Una fine silenziosa, quasi delicata, amorevole. È così che se ne va Lucio Magri, fondatore del Manifesto, a 79 anni, quando la vita, per lui, innamorato della sua Mara, era diventata insostenibile. Per questo ha scelto di seguirla e di essere sepolto con lei, a Recanati. Non ha voluto fare troppo rumore, e, per non morire solo, l'ha fatto in Svizzera, da un amico medico. Là, dove il suicidio assistito è una pratica legale, basta decidere. E non è facile.
Eppure Magri l'ha fatto, circondato dalle foto della moglie, dai ricordi ormai troppo struggenti, dai familiari e dagli amici di una vita di passione politica.
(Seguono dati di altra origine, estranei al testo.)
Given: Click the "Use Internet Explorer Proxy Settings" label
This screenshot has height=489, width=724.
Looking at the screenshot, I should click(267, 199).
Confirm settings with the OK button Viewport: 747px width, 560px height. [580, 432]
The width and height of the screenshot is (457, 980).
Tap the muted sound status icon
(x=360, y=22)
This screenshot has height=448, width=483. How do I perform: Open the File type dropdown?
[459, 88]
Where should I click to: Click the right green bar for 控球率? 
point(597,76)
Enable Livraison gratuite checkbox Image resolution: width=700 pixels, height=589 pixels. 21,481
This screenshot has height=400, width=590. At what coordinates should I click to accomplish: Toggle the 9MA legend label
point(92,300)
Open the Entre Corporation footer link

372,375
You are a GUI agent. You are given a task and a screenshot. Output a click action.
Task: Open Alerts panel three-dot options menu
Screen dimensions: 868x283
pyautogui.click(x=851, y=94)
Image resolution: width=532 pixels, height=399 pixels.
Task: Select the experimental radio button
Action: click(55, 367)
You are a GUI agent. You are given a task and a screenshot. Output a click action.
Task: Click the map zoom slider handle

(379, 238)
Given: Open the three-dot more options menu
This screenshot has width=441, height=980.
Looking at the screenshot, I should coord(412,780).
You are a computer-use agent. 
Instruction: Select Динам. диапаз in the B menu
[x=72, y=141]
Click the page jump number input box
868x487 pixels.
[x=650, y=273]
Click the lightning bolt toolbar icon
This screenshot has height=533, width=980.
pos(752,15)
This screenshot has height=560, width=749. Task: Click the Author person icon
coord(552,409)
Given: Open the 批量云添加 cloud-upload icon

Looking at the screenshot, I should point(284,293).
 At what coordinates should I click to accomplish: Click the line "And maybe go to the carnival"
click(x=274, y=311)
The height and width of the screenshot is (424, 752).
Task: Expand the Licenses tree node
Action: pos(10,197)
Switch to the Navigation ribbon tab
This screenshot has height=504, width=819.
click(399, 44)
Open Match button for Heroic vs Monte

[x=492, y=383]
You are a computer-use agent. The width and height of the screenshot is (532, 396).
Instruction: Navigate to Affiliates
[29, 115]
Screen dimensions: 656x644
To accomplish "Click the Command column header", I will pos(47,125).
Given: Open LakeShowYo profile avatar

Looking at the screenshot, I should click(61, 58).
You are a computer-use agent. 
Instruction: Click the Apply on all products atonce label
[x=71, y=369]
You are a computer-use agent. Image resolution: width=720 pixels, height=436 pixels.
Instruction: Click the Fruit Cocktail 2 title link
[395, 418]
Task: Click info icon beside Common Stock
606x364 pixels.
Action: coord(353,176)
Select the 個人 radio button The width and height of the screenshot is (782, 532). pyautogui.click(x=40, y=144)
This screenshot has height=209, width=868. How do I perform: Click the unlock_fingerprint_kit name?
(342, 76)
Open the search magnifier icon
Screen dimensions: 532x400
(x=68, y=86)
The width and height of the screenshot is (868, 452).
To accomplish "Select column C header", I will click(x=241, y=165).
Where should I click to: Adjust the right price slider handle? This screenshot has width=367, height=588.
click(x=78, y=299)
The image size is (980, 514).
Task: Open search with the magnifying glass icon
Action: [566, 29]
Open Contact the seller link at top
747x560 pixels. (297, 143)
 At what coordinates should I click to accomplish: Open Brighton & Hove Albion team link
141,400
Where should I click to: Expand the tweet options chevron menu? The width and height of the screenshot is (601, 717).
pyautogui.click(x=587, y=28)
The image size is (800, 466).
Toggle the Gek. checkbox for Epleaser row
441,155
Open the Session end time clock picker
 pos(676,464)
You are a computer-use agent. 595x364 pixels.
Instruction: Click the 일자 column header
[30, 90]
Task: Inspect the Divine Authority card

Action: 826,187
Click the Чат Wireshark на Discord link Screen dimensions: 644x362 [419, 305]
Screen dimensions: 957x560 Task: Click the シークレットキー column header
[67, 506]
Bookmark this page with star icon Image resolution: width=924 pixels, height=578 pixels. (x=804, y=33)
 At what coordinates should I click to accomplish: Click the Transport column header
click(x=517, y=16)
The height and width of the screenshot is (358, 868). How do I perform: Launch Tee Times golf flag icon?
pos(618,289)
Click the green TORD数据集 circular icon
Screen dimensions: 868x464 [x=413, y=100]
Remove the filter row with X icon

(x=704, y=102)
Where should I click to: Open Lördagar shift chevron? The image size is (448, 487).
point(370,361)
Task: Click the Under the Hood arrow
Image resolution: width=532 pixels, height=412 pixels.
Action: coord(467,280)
Protagonista della sinistra eretica se ne va allo stesso modo: compiendo un'eresia, agli occhi di chi è pronto a giudicare il dolore e la sofferenza altrui. E allora questa morte farà discutere quanto la sua vita, anche se ha cercato di consumarla in silenzio, nel rispetto degli affetti.
Quegli stessi affetti che oggi meritano delicatezza e non i toni accesi di una inutile polemica cui, purtroppo, il tono del dibattito ci ha nel tempo abituato. Una polemica temuta da chi ritiene che oggi non sia tempo di sguardi infuocati pronti a giudicare, né di dita puntate, di regole sulle vita e sulla morte e sull'amore. Perché regole non ce ne sono. Ogni storia, e ogni fine di una storia, è un mondo a sé, prezioso. Anche nell'ultimo, struggente, gesto.